En l’assassinant, on a assassiné l’une des figures les plus remarquables de l’islam du neutralisme politique, un islam humaniste, respectueux de la diversité et du droit à la différence. En le tuant, on a voulu étouffer la voix des promoteurs de l’islam des lumières. Un islam rationalise et pragmatique, capable de s’adapter aux exigences du monde contemporain.
Cet islam contextualisé, expression de la raison humaine, où le sacré n’a pas force de loi absolue et seul facteur déterminant des rapports sociaux et politiques.
Adepte d’un islam du libre-arbitre et des libertés humaines et politiques sans la main mise oppressante et étouffante de la foi sur la vie des hommes. Sa lecture novatrice et apaisée de l’islam à l’image de celle de Mohamed
Talbi, lui vaut d’être l’ennemi à abattre pour les musulmans sunnites adeptes de l’islam essentialiste tel que le promet Qaradhaoui, le pape du terrorisme fondamentaliste sunnite, et véritable commanditaire de son meurtre.
Un homme mort pour ses idées, celle de la séparation des pouvoirs et d’un Etat libre du pouvoir religieux, apprécié par la majorité des syriens dans toutes ses composantes ethniques et religieuses pour son grand esprit de tolérance et sa grande honnêteté intellectuelle. Il était un exemple vivant de l’islam de paix et du bien-vivre ensemble. Par ce crime où l’on a atteint les sommets de la barbarie humaine, on veut adresser un message à des hommes comme Mohamed Talbi et tant d’autres qui se battent pour une autre voie possible de l’islam qui prônent la ré émergence d’un islam laissé à l’abandon depuis la fin du mu’atazilas au XI ème siècle.
Sortir l’islam des textes essentialistes cher à Tarek Ramadhan et le libérer des contraintes dogmatiques inadaptées et apocryphes et historiographiques de l’islam. Un homme qui s’est battu toute sa vie pour illuminer l’islam par une pensée platonicienne, a été abattu par les tenants de l’islam du monde des ténèbres, celui qu’on propage à une vitesse-éclair dans les pays arabes.

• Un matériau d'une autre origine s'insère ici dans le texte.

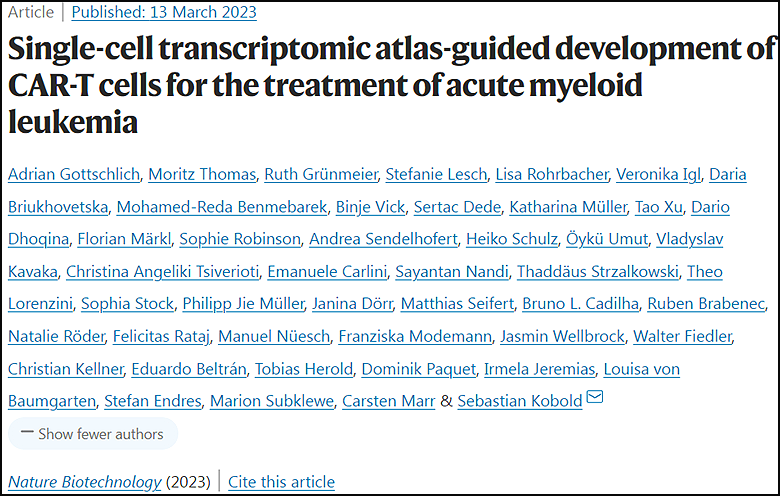This screenshot has width=780, height=496.
Task: Open Ruth Grünmeier author link
Action: 321,174
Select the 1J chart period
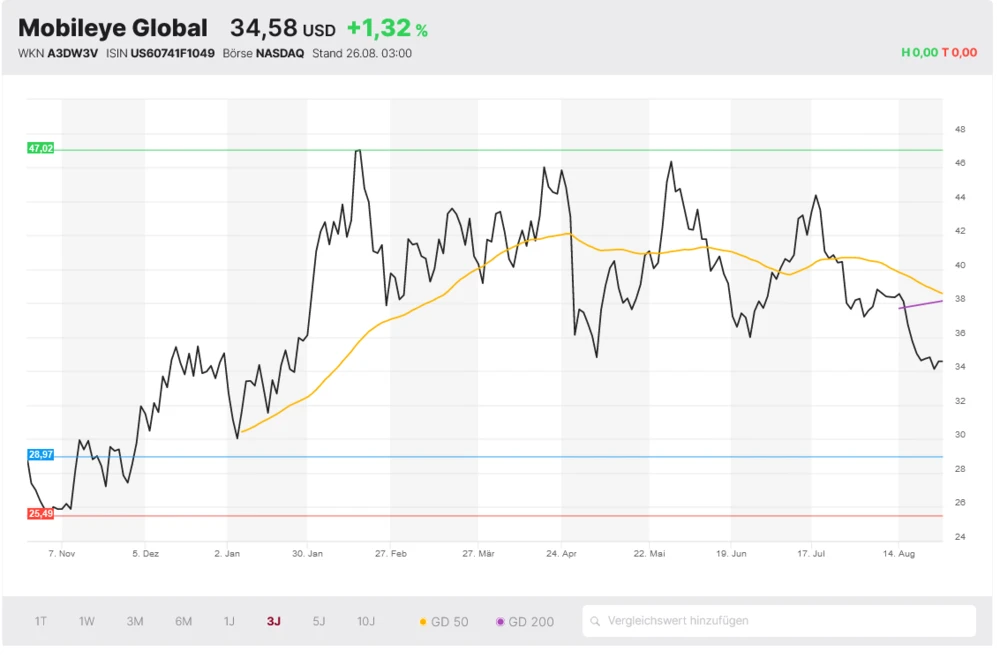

Les forces wahhabo-obscurantistes ont peut-être tués un homme. Mais elles n’ont ni tué les vraies valeurs de l’islam qui l’irriguaient ni les idées avant-gardistes et modernistes qui le nourrissaient dont il n’était jamais repues.
L’islam pacifiste, progressiste et républicain qu’il incarnait continuera à prospérer tant qu’il y a des hommes comme lui et Mohamed Talbi.